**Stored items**
----

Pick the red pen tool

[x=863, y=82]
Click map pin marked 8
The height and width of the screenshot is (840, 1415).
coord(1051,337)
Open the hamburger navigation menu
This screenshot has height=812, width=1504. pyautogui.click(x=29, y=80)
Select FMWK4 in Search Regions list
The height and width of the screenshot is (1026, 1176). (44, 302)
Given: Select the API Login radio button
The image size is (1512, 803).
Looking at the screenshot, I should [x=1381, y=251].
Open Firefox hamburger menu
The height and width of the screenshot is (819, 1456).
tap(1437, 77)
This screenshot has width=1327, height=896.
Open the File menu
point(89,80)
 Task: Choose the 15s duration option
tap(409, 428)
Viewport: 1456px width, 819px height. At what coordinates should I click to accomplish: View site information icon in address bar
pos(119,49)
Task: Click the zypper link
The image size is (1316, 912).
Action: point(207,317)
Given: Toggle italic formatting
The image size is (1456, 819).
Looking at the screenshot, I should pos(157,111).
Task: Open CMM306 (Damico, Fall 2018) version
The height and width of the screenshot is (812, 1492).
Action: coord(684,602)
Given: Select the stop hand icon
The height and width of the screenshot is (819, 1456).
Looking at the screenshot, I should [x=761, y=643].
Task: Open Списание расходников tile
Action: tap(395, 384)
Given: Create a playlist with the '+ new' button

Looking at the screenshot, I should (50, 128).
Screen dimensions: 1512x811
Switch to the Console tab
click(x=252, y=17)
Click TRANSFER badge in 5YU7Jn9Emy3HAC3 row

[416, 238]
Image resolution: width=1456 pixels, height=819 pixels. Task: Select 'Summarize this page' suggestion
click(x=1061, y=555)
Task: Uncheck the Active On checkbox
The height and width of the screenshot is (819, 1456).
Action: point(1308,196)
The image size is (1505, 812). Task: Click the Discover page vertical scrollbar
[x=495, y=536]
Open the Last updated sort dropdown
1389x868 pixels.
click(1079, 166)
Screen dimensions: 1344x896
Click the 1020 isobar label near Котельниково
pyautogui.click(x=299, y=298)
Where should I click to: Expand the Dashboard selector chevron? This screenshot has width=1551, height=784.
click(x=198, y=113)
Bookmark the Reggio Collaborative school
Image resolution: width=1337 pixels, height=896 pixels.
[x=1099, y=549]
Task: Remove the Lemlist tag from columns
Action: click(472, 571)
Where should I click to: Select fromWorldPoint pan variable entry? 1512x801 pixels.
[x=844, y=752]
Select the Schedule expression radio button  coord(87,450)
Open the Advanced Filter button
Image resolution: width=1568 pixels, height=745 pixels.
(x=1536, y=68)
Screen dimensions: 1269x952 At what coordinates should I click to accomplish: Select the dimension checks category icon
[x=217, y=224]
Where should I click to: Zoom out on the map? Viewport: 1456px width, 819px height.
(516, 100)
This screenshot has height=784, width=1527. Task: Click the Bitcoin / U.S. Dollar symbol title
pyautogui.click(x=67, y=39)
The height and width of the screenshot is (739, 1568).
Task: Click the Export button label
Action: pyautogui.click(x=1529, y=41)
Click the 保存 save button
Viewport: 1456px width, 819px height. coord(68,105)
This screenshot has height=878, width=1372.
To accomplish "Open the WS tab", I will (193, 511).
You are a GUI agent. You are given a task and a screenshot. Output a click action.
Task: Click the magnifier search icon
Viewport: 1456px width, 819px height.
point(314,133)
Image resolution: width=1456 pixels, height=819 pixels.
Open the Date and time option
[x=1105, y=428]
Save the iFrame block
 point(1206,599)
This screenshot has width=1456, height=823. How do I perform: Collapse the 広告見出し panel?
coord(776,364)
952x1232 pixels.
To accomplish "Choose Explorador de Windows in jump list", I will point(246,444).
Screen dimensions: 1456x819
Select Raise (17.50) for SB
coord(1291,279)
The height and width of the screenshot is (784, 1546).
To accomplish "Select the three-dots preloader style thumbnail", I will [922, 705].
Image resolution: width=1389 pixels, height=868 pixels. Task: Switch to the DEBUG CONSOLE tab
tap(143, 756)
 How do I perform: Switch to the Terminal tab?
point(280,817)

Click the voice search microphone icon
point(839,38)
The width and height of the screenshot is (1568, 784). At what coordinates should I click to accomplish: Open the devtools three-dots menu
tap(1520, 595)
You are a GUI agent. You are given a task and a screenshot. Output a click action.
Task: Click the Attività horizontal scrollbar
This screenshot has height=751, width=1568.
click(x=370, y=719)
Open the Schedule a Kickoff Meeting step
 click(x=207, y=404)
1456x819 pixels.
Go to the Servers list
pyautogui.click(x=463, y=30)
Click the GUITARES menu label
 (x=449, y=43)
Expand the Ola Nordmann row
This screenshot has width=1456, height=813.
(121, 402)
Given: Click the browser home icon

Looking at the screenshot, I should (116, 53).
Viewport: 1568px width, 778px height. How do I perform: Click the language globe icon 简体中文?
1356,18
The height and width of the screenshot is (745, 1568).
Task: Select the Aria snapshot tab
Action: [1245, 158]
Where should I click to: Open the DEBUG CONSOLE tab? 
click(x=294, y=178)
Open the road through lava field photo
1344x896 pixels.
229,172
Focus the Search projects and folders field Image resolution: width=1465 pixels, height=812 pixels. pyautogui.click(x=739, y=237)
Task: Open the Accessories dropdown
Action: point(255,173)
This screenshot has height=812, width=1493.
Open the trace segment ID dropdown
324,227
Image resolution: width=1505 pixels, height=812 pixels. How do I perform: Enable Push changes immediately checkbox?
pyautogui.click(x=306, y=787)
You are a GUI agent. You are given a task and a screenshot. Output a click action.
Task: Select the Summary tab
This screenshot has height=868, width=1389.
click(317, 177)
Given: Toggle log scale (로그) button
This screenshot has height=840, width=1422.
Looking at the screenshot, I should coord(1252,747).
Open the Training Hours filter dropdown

----

**EXERCISE**
Set down every entry exactly as it appears.

**OUTPUT BELOW**
Pick the red pen tool

[x=863, y=82]
Click map pin marked 8
The height and width of the screenshot is (840, 1415).
coord(1051,337)
Open the hamburger navigation menu
This screenshot has height=812, width=1504. pyautogui.click(x=29, y=80)
Select FMWK4 in Search Regions list
The height and width of the screenshot is (1026, 1176). (44, 302)
Given: Select the API Login radio button
The image size is (1512, 803).
Looking at the screenshot, I should [x=1381, y=251].
Open Firefox hamburger menu
The height and width of the screenshot is (819, 1456).
tap(1437, 77)
This screenshot has width=1327, height=896.
Open the File menu
point(89,80)
 Task: Choose the 15s duration option
tap(409, 428)
Viewport: 1456px width, 819px height. At what coordinates should I click to accomplish: View site information icon in address bar
pos(119,49)
Task: Click the zypper link
The image size is (1316, 912).
Action: point(207,317)
Given: Toggle italic formatting
The image size is (1456, 819).
Looking at the screenshot, I should pos(157,111).
Task: Open CMM306 (Damico, Fall 2018) version
The height and width of the screenshot is (812, 1492).
Action: coord(684,602)
Given: Select the stop hand icon
The height and width of the screenshot is (819, 1456).
Looking at the screenshot, I should [x=761, y=643].
Task: Open Списание расходников tile
Action: tap(395, 384)
Given: Create a playlist with the '+ new' button

Looking at the screenshot, I should (50, 128).
Screen dimensions: 1512x811
Switch to the Console tab
click(x=252, y=17)
Click TRANSFER badge in 5YU7Jn9Emy3HAC3 row

[416, 238]
Image resolution: width=1456 pixels, height=819 pixels. Task: Select 'Summarize this page' suggestion
click(x=1061, y=555)
Task: Uncheck the Active On checkbox
The height and width of the screenshot is (819, 1456).
Action: point(1308,196)
The image size is (1505, 812). Task: Click the Discover page vertical scrollbar
[x=495, y=536]
Open the Last updated sort dropdown
1389x868 pixels.
click(1079, 166)
Screen dimensions: 1344x896
Click the 1020 isobar label near Котельниково
pyautogui.click(x=299, y=298)
Where should I click to: Expand the Dashboard selector chevron? This screenshot has width=1551, height=784.
click(x=198, y=113)
Bookmark the Reggio Collaborative school
Image resolution: width=1337 pixels, height=896 pixels.
[x=1099, y=549]
Task: Remove the Lemlist tag from columns
Action: click(472, 571)
Where should I click to: Select fromWorldPoint pan variable entry? 1512x801 pixels.
[x=844, y=752]
Select the Schedule expression radio button  coord(87,450)
Open the Advanced Filter button
Image resolution: width=1568 pixels, height=745 pixels.
(x=1536, y=68)
Screen dimensions: 1269x952 At what coordinates should I click to accomplish: Select the dimension checks category icon
[x=217, y=224]
Where should I click to: Zoom out on the map? Viewport: 1456px width, 819px height.
(516, 100)
This screenshot has height=784, width=1527. Task: Click the Bitcoin / U.S. Dollar symbol title
pyautogui.click(x=67, y=39)
The height and width of the screenshot is (739, 1568).
Task: Click the Export button label
Action: pyautogui.click(x=1529, y=41)
Click the 保存 save button
Viewport: 1456px width, 819px height. coord(68,105)
This screenshot has height=878, width=1372.
To accomplish "Open the WS tab", I will (193, 511).
You are a GUI agent. You are given a task and a screenshot. Output a click action.
Task: Click the magnifier search icon
Viewport: 1456px width, 819px height.
point(314,133)
Image resolution: width=1456 pixels, height=819 pixels.
Open the Date and time option
[x=1105, y=428]
Save the iFrame block
 point(1206,599)
This screenshot has width=1456, height=823. How do I perform: Collapse the 広告見出し panel?
coord(776,364)
952x1232 pixels.
To accomplish "Choose Explorador de Windows in jump list", I will point(246,444).
Screen dimensions: 1456x819
Select Raise (17.50) for SB
coord(1291,279)
The height and width of the screenshot is (784, 1546).
To accomplish "Select the three-dots preloader style thumbnail", I will [922, 705].
Image resolution: width=1389 pixels, height=868 pixels. Task: Switch to the DEBUG CONSOLE tab
tap(143, 756)
 How do I perform: Switch to the Terminal tab?
point(280,817)

Click the voice search microphone icon
point(839,38)
The width and height of the screenshot is (1568, 784). At what coordinates should I click to accomplish: Open the devtools three-dots menu
tap(1520, 595)
You are a GUI agent. You are given a task and a screenshot. Output a click action.
Task: Click the Attività horizontal scrollbar
This screenshot has height=751, width=1568.
click(x=370, y=719)
Open the Schedule a Kickoff Meeting step
 click(x=207, y=404)
1456x819 pixels.
Go to the Servers list
pyautogui.click(x=463, y=30)
Click the GUITARES menu label
 (x=449, y=43)
Expand the Ola Nordmann row
This screenshot has width=1456, height=813.
(121, 402)
Given: Click the browser home icon

Looking at the screenshot, I should (116, 53).
Viewport: 1568px width, 778px height. How do I perform: Click the language globe icon 简体中文?
1356,18
The height and width of the screenshot is (745, 1568).
Task: Select the Aria snapshot tab
Action: [1245, 158]
Where should I click to: Open the DEBUG CONSOLE tab? 
click(x=294, y=178)
Open the road through lava field photo
1344x896 pixels.
229,172
Focus the Search projects and folders field Image resolution: width=1465 pixels, height=812 pixels. pyautogui.click(x=739, y=237)
Task: Open the Accessories dropdown
Action: point(255,173)
This screenshot has height=812, width=1493.
Open the trace segment ID dropdown
324,227
Image resolution: width=1505 pixels, height=812 pixels. How do I perform: Enable Push changes immediately checkbox?
pyautogui.click(x=306, y=787)
You are a GUI agent. You are given a task and a screenshot. Output a click action.
Task: Select the Summary tab
This screenshot has height=868, width=1389.
click(317, 177)
Given: Toggle log scale (로그) button
This screenshot has height=840, width=1422.
Looking at the screenshot, I should coord(1252,747).
Open the Training Hours filter dropdown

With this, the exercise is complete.